==== Dataset records

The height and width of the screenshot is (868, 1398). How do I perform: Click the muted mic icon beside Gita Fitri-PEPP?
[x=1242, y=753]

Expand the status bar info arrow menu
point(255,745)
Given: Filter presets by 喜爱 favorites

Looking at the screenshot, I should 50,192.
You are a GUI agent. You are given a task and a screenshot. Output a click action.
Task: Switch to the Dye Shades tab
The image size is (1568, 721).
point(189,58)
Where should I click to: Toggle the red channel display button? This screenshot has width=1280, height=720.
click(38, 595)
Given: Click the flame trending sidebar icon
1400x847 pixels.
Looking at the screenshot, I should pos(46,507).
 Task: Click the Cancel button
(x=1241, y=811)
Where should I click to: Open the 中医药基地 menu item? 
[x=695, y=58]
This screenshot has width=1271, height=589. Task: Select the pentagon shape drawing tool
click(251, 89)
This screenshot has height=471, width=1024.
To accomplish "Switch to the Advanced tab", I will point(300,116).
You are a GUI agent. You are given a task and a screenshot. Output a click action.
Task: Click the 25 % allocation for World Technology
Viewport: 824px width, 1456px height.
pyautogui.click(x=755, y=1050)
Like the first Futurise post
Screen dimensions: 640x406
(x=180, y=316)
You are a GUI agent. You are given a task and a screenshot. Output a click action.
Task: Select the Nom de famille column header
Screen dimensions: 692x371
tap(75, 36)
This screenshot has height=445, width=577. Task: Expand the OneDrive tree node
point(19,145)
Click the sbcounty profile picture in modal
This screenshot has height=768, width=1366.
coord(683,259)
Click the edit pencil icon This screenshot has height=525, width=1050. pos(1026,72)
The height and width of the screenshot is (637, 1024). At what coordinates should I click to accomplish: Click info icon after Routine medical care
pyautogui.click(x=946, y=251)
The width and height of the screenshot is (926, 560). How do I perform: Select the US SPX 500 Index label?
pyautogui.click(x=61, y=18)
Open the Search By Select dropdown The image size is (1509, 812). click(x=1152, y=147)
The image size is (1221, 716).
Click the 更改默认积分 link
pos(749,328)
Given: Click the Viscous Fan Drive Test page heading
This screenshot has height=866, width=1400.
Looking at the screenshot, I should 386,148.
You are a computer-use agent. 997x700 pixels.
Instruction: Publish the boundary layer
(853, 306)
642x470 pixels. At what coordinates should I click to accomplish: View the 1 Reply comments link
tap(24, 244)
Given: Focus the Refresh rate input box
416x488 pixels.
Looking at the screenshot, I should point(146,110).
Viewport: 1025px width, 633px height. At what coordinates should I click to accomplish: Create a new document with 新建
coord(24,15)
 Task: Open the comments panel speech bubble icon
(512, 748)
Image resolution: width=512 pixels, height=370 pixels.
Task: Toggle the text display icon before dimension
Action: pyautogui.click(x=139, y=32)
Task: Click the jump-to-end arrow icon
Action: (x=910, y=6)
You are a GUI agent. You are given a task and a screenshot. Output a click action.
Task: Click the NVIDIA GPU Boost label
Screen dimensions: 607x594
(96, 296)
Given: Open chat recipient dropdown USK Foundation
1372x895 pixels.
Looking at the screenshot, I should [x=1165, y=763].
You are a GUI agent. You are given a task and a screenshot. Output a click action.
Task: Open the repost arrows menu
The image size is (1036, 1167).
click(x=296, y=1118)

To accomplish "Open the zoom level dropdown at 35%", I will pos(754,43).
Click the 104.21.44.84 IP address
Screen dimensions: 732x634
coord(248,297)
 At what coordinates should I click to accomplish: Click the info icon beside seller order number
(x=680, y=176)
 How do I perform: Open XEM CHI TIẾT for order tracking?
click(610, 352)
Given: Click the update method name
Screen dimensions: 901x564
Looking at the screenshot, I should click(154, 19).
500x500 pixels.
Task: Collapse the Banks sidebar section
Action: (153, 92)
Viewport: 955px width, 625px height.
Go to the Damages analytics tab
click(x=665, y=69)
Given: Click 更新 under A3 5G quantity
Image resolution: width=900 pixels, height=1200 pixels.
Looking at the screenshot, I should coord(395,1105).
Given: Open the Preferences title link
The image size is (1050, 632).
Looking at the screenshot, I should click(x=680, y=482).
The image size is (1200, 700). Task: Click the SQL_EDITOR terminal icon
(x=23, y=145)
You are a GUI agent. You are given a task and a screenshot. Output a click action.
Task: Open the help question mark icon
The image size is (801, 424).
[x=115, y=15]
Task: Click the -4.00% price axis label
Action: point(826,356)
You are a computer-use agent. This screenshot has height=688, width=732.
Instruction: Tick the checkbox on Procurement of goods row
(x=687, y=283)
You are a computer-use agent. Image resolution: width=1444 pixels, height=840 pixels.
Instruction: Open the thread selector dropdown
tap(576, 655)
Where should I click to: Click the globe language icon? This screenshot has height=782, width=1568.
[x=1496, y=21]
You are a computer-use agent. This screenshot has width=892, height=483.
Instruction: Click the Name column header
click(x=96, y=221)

========

- _What to produce_: Restate the records above verbatim up to and including the line containing "Given: Click the flame trending sidebar icon".

- _Solution below_:
The height and width of the screenshot is (868, 1398). How do I perform: Click the muted mic icon beside Gita Fitri-PEPP?
[x=1242, y=753]

Expand the status bar info arrow menu
point(255,745)
Given: Filter presets by 喜爱 favorites

Looking at the screenshot, I should 50,192.
You are a GUI agent. You are given a task and a screenshot. Output a click action.
Task: Switch to the Dye Shades tab
The image size is (1568, 721).
point(189,58)
Where should I click to: Toggle the red channel display button? This screenshot has width=1280, height=720.
click(38, 595)
Given: Click the flame trending sidebar icon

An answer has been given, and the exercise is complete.